GIVEN RECORDS START

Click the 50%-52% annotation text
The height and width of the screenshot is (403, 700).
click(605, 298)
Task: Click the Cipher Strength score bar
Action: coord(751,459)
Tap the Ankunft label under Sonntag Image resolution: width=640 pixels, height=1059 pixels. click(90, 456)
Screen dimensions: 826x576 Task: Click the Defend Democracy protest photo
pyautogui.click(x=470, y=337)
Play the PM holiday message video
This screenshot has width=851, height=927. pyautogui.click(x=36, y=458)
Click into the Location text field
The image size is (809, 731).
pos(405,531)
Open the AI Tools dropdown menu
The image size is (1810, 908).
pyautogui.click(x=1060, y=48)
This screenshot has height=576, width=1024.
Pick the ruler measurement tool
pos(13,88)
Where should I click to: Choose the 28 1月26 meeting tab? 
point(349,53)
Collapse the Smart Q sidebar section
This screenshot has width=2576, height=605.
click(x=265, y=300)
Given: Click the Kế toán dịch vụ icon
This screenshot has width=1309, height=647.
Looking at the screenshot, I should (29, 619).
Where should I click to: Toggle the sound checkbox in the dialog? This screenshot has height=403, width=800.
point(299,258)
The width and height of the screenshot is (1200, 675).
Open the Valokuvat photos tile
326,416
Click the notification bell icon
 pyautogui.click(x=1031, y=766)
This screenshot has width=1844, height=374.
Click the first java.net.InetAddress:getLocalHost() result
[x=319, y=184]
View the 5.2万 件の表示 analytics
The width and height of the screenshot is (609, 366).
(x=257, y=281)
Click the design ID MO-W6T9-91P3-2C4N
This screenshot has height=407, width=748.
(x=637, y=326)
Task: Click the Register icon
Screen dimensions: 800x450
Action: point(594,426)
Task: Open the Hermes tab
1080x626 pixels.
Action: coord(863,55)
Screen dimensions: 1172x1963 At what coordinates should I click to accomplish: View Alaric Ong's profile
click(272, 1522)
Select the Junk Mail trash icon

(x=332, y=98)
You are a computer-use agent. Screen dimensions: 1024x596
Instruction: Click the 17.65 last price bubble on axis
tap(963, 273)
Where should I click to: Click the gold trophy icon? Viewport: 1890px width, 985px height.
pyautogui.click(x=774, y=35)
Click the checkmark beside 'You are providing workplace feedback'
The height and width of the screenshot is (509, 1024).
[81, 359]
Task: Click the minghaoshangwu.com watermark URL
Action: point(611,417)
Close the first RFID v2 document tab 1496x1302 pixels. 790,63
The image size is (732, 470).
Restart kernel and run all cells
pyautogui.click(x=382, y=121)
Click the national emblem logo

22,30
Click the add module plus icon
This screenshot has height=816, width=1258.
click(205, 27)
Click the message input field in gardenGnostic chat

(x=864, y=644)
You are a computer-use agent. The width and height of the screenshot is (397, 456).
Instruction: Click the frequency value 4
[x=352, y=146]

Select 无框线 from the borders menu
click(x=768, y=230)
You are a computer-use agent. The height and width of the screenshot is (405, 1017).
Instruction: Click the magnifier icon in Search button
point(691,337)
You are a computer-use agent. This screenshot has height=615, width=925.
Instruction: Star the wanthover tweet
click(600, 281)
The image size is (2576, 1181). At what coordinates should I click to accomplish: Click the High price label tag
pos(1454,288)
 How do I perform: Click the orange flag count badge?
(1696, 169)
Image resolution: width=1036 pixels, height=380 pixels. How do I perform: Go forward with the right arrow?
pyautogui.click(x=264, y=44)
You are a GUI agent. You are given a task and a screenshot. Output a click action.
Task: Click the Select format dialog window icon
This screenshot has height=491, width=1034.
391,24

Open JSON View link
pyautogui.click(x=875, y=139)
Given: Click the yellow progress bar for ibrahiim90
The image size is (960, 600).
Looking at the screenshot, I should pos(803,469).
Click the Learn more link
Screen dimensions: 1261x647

GIVEN RECORDS END

The whole listing above is to be copied exactly.

SOLUTION TO THE PROBLEM:
Click the 50%-52% annotation text
The height and width of the screenshot is (403, 700).
click(605, 298)
Task: Click the Cipher Strength score bar
Action: coord(751,459)
Tap the Ankunft label under Sonntag Image resolution: width=640 pixels, height=1059 pixels. click(90, 456)
Screen dimensions: 826x576 Task: Click the Defend Democracy protest photo
pyautogui.click(x=470, y=337)
Play the PM holiday message video
This screenshot has width=851, height=927. pyautogui.click(x=36, y=458)
Click into the Location text field
The image size is (809, 731).
pos(405,531)
Open the AI Tools dropdown menu
The image size is (1810, 908).
pyautogui.click(x=1060, y=48)
This screenshot has height=576, width=1024.
Pick the ruler measurement tool
pos(13,88)
Where should I click to: Choose the 28 1月26 meeting tab? 
point(349,53)
Collapse the Smart Q sidebar section
This screenshot has width=2576, height=605.
click(x=265, y=300)
Given: Click the Kế toán dịch vụ icon
This screenshot has width=1309, height=647.
Looking at the screenshot, I should (29, 619).
Where should I click to: Toggle the sound checkbox in the dialog? This screenshot has height=403, width=800.
point(299,258)
The width and height of the screenshot is (1200, 675).
Open the Valokuvat photos tile
326,416
Click the notification bell icon
 pyautogui.click(x=1031, y=766)
This screenshot has width=1844, height=374.
Click the first java.net.InetAddress:getLocalHost() result
[x=319, y=184]
View the 5.2万 件の表示 analytics
The width and height of the screenshot is (609, 366).
(x=257, y=281)
Click the design ID MO-W6T9-91P3-2C4N
This screenshot has height=407, width=748.
(x=637, y=326)
Task: Click the Register icon
Screen dimensions: 800x450
Action: point(594,426)
Task: Open the Hermes tab
1080x626 pixels.
Action: coord(863,55)
Screen dimensions: 1172x1963 At what coordinates should I click to accomplish: View Alaric Ong's profile
click(272, 1522)
Select the Junk Mail trash icon

(x=332, y=98)
You are a computer-use agent. Screen dimensions: 1024x596
Instruction: Click the 17.65 last price bubble on axis
tap(963, 273)
Where should I click to: Click the gold trophy icon? Viewport: 1890px width, 985px height.
pyautogui.click(x=774, y=35)
Click the checkmark beside 'You are providing workplace feedback'
The height and width of the screenshot is (509, 1024).
[81, 359]
Task: Click the minghaoshangwu.com watermark URL
Action: point(611,417)
Close the first RFID v2 document tab 1496x1302 pixels. 790,63
The image size is (732, 470).
Restart kernel and run all cells
pyautogui.click(x=382, y=121)
Click the national emblem logo

22,30
Click the add module plus icon
This screenshot has height=816, width=1258.
click(205, 27)
Click the message input field in gardenGnostic chat

(x=864, y=644)
You are a computer-use agent. The width and height of the screenshot is (397, 456).
Instruction: Click the frequency value 4
[x=352, y=146]

Select 无框线 from the borders menu
click(x=768, y=230)
You are a computer-use agent. The height and width of the screenshot is (405, 1017).
Instruction: Click the magnifier icon in Search button
point(691,337)
You are a computer-use agent. This screenshot has height=615, width=925.
Instruction: Star the wanthover tweet
click(600, 281)
The image size is (2576, 1181). At what coordinates should I click to accomplish: Click the High price label tag
pos(1454,288)
 How do I perform: Click the orange flag count badge?
(1696, 169)
Image resolution: width=1036 pixels, height=380 pixels. How do I perform: Go forward with the right arrow?
pyautogui.click(x=264, y=44)
You are a GUI agent. You are given a task and a screenshot. Output a click action.
Task: Click the Select format dialog window icon
This screenshot has height=491, width=1034.
391,24

Open JSON View link
pyautogui.click(x=875, y=139)
Given: Click the yellow progress bar for ibrahiim90
The image size is (960, 600).
Looking at the screenshot, I should pos(803,469).
Click the Learn more link
Screen dimensions: 1261x647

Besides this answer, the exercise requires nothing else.